→ PROBLEMS AND TASKS
1. From the passage about rest and work habits, retype the part from "I have said that I make" up to and including "wife and friends.".
2. Answer these questions using the passage about rest and work habits:
(a) How long did the writer's one vacation in Europe last?
(b) How long is the nap that the writer can take and still wake up refreshed?
(c) With whom does the writer wait to talk over an unusually difficult question?

→ EXTRACT PROVIDED
— Start —

In nineteen years of continuous work I have taken but one vacation. That was two years ago, when some of my friends put the money into my hands and forced Mrs. Washington and myself to spend three months in Europe. I have said that I believe it is the duty of every one to keep his body in good condition. I try to look after the little ills, with the idea that if I take care of the little ills the big ones will not come. When I find myself unable to sleep well, I know that something is wrong. If I find any part of my system the least weak, and not performing its duty, I consult a good physician. The ability to sleep well, at any time and in any place, I find of great advantage. I have so trained myself that I can lie down for a nap of fifteen or twenty minutes, and get up refreshed in body and mind.

I have said that I make it a rule to finish up each day's work before leaving it. There is, perhaps, one exception to this. When I have an unusually difficult question to decide—one that appeals strongly to the emotions—I find it a safe rule to sleep over it for a night, or to wait until I have had an opportunity to talk it over with my wife and friends.

— End —

→ EXTRACTED INFORMATION
— Start —

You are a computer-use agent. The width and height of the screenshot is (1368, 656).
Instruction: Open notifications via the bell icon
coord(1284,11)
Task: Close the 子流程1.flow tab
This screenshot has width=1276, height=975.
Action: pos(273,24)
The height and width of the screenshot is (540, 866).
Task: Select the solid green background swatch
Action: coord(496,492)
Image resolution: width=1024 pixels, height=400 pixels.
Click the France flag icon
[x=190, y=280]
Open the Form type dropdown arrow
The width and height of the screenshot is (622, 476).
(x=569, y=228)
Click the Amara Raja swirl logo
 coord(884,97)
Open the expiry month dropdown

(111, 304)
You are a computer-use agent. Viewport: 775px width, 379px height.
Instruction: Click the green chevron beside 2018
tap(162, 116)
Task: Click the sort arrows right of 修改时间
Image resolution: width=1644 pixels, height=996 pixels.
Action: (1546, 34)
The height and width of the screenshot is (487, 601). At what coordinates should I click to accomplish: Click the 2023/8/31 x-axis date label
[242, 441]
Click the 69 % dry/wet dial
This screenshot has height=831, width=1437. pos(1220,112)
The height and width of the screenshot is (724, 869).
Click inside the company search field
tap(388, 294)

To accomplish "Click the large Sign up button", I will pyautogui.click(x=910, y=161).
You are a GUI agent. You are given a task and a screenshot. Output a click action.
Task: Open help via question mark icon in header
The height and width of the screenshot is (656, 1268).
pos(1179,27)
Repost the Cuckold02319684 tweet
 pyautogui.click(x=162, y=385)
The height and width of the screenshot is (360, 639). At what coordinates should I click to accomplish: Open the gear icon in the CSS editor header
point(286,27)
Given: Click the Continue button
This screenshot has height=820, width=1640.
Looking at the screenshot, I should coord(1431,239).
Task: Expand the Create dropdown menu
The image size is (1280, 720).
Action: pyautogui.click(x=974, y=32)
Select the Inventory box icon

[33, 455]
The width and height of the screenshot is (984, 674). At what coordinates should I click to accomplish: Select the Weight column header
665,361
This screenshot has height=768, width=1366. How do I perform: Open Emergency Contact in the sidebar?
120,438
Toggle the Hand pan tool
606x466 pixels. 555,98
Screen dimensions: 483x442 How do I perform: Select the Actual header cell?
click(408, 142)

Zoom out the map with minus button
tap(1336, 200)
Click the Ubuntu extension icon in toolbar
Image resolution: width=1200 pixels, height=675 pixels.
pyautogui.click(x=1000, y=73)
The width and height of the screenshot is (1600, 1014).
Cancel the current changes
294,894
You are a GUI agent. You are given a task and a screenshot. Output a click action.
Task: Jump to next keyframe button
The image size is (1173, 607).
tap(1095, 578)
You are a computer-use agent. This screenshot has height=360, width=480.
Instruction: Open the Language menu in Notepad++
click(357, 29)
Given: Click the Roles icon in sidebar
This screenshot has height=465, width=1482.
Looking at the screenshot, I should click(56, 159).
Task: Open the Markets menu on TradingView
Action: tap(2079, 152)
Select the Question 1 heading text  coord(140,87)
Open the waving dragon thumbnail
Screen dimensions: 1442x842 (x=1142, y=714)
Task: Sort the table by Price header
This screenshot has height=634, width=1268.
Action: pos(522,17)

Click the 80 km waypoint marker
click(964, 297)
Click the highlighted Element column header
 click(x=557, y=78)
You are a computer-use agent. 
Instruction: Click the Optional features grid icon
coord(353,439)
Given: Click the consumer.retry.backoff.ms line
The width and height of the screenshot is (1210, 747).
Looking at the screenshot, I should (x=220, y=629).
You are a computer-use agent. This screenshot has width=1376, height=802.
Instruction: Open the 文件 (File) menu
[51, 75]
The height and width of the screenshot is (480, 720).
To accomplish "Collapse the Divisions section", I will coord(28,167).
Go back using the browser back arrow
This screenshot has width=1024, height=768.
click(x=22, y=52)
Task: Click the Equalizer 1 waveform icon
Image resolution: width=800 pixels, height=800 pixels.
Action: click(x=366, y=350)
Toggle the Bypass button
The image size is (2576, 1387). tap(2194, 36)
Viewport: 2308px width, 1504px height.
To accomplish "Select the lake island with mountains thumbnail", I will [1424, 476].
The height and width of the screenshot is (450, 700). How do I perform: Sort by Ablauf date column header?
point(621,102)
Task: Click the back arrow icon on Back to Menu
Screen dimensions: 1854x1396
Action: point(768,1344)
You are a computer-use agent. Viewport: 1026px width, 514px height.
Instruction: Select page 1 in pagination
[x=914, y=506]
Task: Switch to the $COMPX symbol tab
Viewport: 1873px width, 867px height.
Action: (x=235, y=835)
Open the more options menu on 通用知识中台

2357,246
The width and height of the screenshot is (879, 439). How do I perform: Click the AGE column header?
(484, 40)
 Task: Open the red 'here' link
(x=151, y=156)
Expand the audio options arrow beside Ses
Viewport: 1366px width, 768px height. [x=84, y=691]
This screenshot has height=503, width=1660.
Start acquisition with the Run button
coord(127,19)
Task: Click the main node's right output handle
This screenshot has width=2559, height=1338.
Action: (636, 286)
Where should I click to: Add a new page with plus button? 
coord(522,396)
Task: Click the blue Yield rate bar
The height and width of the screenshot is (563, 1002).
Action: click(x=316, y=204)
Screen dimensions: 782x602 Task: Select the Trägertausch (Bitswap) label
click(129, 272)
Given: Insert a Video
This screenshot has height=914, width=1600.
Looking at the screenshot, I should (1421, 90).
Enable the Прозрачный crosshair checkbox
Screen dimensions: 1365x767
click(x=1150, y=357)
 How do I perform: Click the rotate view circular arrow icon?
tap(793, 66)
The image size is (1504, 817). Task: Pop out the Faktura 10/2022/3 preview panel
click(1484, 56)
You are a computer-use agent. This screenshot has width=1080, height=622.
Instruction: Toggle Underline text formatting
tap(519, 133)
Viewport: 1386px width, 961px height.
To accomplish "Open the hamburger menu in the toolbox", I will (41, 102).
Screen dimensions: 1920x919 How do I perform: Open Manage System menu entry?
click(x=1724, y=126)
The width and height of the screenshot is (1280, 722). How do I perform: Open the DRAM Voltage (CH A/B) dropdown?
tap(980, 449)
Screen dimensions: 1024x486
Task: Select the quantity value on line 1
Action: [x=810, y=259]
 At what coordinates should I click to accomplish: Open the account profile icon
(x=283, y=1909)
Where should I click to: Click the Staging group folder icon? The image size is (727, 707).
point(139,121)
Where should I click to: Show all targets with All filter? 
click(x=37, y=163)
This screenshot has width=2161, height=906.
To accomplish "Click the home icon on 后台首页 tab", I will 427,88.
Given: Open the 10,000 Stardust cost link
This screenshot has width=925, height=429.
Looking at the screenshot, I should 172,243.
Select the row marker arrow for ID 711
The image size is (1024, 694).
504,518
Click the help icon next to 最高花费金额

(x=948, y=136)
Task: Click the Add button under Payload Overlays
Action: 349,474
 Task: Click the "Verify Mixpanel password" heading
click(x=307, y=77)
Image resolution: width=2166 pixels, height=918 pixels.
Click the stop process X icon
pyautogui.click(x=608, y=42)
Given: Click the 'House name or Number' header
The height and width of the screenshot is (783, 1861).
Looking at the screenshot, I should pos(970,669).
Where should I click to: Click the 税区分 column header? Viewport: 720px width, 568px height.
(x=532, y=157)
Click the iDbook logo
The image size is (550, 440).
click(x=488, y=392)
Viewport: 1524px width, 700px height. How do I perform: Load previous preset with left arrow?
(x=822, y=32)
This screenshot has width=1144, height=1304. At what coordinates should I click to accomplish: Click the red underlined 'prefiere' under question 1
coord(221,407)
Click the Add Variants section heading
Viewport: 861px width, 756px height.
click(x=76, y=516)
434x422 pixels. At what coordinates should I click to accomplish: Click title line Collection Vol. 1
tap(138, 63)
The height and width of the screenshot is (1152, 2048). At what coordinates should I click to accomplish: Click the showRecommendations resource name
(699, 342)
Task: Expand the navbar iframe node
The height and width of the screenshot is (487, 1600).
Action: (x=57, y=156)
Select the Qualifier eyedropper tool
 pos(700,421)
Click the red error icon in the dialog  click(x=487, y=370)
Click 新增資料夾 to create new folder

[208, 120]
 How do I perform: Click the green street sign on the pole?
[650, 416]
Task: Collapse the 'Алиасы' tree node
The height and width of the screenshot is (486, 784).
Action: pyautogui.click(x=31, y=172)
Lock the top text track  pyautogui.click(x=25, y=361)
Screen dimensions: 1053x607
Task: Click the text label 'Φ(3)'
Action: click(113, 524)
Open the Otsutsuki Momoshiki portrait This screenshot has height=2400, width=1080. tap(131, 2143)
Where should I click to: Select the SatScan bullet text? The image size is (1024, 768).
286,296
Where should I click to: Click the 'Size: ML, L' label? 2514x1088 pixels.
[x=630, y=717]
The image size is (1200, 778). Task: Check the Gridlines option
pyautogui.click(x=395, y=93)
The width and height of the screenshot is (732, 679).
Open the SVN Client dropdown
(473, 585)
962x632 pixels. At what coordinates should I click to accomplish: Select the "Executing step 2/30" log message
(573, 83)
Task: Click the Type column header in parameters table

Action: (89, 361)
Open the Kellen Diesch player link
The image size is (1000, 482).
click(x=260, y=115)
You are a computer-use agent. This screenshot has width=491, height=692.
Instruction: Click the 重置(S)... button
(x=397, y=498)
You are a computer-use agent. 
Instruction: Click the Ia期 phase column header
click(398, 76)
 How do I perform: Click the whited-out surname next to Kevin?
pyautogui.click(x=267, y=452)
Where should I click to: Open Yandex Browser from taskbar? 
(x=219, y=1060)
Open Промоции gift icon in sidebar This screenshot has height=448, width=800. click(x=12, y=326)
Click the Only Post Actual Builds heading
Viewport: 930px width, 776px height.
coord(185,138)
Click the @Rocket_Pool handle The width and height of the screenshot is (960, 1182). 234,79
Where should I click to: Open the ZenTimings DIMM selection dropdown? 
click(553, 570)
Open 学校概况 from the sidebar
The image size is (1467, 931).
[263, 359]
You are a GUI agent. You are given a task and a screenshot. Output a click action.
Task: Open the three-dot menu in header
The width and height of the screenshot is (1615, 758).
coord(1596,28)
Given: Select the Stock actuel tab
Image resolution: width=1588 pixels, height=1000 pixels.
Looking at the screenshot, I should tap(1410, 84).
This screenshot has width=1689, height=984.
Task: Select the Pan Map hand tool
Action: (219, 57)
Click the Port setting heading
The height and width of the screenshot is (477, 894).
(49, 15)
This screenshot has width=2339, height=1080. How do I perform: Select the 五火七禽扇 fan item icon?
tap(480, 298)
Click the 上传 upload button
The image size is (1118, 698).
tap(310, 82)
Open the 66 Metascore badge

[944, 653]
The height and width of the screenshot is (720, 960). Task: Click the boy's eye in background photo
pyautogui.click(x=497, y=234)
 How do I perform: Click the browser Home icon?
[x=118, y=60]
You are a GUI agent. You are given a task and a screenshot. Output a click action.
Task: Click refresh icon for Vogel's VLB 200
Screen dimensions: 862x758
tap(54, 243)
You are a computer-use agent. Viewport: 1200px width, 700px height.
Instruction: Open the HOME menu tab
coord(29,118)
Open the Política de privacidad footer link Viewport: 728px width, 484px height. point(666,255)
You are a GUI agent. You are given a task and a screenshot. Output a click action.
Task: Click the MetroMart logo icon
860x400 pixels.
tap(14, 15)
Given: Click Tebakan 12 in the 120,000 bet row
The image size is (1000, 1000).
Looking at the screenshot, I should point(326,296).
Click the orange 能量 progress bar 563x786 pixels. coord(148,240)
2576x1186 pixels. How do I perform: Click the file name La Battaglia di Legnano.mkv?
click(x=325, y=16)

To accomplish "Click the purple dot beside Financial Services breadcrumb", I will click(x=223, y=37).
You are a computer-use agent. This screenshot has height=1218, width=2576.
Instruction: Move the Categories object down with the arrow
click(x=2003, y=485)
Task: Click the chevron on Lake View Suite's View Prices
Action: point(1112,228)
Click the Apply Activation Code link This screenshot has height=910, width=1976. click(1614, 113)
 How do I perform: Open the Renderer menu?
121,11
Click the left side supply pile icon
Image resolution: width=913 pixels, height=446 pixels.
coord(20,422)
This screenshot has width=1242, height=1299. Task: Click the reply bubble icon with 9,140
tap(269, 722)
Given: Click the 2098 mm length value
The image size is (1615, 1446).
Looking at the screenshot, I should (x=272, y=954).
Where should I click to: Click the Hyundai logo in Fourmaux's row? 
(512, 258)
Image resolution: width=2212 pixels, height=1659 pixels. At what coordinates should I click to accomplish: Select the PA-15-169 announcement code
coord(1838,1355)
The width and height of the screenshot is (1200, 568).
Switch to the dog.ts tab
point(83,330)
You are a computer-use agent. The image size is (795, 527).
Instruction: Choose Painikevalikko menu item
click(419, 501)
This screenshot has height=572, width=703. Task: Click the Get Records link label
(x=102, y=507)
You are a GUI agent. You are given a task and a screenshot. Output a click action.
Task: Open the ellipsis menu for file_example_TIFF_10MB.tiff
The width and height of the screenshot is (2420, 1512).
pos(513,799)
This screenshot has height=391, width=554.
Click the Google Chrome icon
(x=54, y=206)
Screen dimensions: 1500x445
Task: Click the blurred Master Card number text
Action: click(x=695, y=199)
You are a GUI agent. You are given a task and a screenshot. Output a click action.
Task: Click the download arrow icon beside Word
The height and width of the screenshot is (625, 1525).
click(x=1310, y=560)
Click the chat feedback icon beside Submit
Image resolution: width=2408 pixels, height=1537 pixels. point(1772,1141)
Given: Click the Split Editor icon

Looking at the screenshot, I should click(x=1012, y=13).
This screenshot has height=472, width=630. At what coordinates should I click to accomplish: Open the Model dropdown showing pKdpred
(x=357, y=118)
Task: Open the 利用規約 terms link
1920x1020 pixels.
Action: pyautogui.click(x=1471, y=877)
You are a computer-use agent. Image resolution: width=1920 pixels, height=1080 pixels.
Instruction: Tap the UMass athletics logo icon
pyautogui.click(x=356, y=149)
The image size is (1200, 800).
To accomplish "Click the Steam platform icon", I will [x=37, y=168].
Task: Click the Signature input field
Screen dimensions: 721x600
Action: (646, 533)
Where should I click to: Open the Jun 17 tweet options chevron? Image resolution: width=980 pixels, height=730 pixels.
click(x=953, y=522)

— End —

→ THE SOLUTIONS
1.
I have said that I make it a rule to finish up each day's work before leaving it. There is, perhaps, one exception to this. When I have an unusually difficult question to decide—one that appeals strongly to the emotions—I find it a safe rule to sleep over it for a night, or to wait until I have had an opportunity to talk it over with my wife and friends.

2.
(a) Three months
(b) Fifteen or twenty minutes
(c) The writer's wife and friends